◆ **PROBLEM TO WORK ON**
Needed from the entries below: every line that holds the word "computer".

◆ **DATASET CONTENT**
___

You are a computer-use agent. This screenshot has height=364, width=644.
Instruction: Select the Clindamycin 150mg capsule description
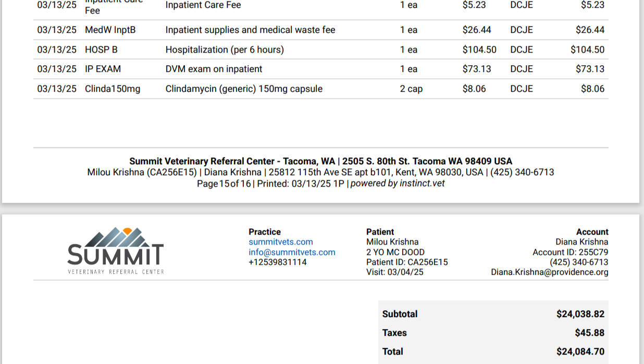[244, 89]
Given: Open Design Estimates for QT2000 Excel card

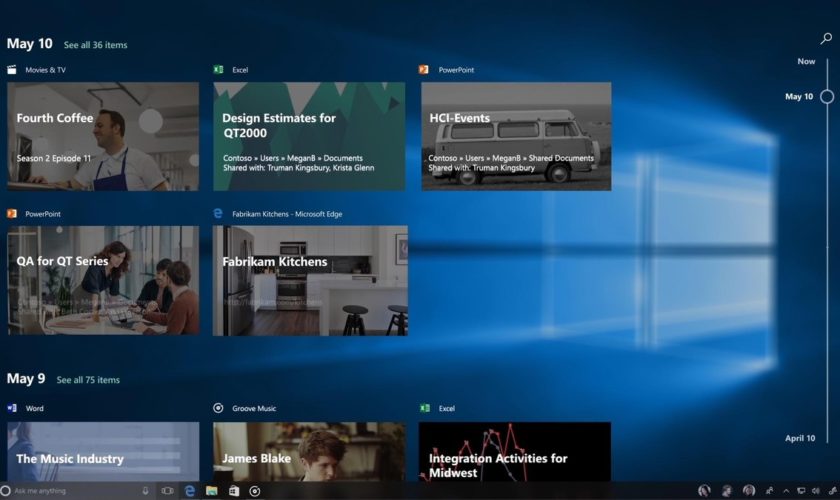Looking at the screenshot, I should (309, 136).
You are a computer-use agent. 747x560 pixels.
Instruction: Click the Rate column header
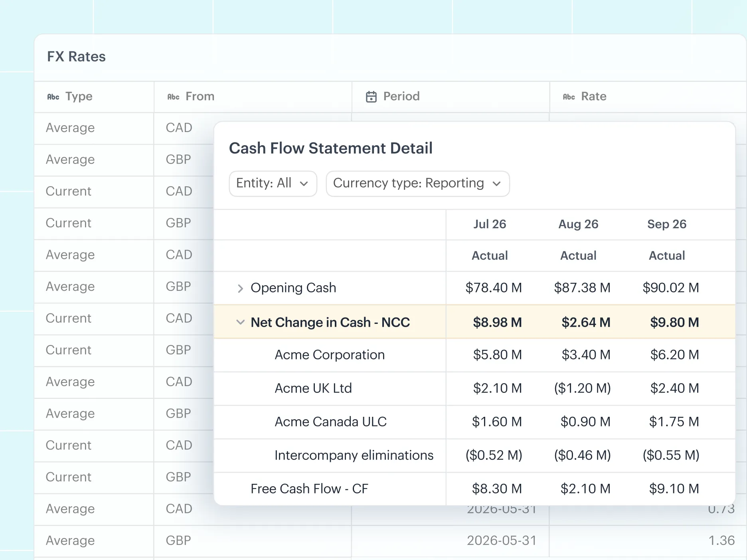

___

◆ **RESULT**
You are a computer-use agent. This screenshot has height=364, width=644.
You are a computer-use agent. 747x560 pixels.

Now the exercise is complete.